Roteiro em modo texto: [ Download ]
O BOCHECHA
episódio da série
CONTOS DE INVERNO 2002
argumento e roteiro de
Beto Philomena
Versão 27/03/2002
coordenação de texto da série
Jorge Furtado
e Giba Assis Brasil
produção: Casa de Cinema de Porto Alegre
para RBS TV
*******************************************************************
CENA 1 - INT/DIA - ESTUFA
Uma grande estufa, plantas muito bonitas, de todos os tipos:
orquídeas, bromélias, rosas, gérberas... tudo isso ao som de
Mozart. CARMEM, 40 anos, está tocando violino dentro da estufa.
EDGAR, 45, com um vaso de orquídeas, passa pela mulher. Ela pára
de tocar.
CARMEM
Posso te ajudar, Edgar?
EDGAR
Não, obrigado. Continue tocando.
Carmem recomeça a tocar. Edgar trabalha no vaso com a orquídea.
NARRADOR (VS)
No bairro, todos concordam: Carmem e Edgar formam
um casal admirável. Foram feitos um para outro.
Nem amigos se entendem tão bem. Edgar tem uma
floricultura e Carmem é professora de violino.
Carmem acredita que a música tem um poder mágico
sobre as plantas. Edgar não tem por que duvidar.
Carmem pára de tocar e observa Edgar.
CARMEM
É presente?
EDGAR
É, para o Chiquinho. Ele encomendou uma orquídea
para dar de aniversário para a Carlota, amanhã.
CARMEM
Bom... então eu vou tocar Vivaldi.
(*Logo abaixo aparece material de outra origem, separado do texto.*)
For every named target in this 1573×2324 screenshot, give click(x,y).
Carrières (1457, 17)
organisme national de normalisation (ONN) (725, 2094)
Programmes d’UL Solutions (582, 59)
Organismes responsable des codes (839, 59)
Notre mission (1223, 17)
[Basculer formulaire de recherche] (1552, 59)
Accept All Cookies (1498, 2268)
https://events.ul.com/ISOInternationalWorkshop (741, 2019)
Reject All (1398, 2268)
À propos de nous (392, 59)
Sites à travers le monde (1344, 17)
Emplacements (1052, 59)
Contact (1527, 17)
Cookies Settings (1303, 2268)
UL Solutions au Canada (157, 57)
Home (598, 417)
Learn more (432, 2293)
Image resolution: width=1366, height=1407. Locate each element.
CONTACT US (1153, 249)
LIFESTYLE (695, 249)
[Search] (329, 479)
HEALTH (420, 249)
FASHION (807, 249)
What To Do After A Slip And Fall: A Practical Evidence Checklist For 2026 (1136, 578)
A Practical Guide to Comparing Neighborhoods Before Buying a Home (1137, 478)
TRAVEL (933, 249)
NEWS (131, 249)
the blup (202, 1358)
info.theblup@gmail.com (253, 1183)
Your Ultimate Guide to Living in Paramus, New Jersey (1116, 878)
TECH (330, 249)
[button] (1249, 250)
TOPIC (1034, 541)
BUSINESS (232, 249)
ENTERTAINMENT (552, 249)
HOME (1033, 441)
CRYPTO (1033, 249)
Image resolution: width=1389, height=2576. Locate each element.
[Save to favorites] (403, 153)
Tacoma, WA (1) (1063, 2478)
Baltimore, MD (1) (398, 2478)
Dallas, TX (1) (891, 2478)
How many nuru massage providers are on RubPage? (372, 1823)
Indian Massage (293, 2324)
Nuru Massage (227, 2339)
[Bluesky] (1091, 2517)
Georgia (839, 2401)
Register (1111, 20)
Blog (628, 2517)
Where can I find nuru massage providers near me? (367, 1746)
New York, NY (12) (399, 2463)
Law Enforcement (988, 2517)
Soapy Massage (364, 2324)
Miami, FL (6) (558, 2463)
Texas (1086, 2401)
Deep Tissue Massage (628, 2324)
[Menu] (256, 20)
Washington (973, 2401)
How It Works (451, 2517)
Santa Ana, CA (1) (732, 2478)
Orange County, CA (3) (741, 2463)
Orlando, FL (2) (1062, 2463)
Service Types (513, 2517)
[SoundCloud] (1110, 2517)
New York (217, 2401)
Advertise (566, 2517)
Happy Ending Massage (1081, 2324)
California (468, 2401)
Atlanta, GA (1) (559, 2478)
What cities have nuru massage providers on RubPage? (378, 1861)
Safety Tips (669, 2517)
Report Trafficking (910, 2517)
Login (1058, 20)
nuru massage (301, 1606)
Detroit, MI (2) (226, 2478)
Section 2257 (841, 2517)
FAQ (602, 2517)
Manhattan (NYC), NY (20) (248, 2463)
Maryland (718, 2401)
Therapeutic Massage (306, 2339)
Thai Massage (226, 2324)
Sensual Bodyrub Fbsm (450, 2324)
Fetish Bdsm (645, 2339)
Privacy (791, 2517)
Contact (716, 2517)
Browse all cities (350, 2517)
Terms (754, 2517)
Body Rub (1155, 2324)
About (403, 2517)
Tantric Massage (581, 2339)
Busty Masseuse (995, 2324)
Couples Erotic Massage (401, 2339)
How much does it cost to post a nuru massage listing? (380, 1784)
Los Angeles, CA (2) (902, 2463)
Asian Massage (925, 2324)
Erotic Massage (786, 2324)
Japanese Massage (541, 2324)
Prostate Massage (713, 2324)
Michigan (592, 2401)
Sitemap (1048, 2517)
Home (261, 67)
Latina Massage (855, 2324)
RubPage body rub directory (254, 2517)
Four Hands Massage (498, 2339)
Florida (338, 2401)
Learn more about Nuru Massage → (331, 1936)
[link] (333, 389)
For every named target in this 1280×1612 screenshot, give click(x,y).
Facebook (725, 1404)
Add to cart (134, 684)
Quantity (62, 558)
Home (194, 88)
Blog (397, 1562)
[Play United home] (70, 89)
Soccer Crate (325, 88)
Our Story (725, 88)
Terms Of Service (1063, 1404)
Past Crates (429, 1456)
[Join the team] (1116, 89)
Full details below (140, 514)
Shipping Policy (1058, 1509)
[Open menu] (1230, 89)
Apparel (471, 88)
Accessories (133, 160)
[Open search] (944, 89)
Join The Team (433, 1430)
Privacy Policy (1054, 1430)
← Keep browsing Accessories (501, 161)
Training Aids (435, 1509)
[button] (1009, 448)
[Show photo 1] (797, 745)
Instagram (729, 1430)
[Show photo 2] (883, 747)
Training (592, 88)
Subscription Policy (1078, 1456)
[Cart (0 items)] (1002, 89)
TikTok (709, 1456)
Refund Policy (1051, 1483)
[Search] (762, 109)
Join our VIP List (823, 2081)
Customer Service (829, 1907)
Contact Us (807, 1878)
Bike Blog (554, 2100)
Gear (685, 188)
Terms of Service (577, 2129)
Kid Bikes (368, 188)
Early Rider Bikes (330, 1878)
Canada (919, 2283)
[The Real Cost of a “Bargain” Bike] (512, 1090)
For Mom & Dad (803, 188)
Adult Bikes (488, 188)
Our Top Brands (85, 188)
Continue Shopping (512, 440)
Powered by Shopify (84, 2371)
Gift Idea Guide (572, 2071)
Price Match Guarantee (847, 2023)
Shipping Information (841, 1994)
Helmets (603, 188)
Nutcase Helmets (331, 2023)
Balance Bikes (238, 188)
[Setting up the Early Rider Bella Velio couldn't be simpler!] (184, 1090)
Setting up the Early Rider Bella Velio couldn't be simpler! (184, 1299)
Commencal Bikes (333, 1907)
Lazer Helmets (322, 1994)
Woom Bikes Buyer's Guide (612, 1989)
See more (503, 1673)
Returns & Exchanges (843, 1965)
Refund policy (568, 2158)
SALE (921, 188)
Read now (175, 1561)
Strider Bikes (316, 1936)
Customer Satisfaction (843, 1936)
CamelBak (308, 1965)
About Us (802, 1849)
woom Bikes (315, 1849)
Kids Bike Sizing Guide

Mozart é bom
para as rosas. Orquídeas adoram Vivaldi.
Carmem ajeita o violino entre o queixo e ombro e começa a tocar a
Primavera de Vivaldi. Edgar se aproxima, fica parado olhando para
ela, sorrindo com suas grandes bochechas rosadas.
Carmem se desconcentra, desafina feio. Edgar faz uma cara de
"ui". Ela pára de tocar, ele sorri e volta ao trabalho. Carmem
afina o violino, observa Edgar com o canto do olho.
CARMEM
Edgar, você não acha romântico um homem levar um
bofetão de uma mulher?
Edgar fica surpreso com a pergunta da mulher mas responde sem
tirar os olhos das plantas.
EDGAR
Só em filme. Imagina, por exemplo, a Carlota, com
aqueles 110 quilos enfiando a mão no Chiquinho.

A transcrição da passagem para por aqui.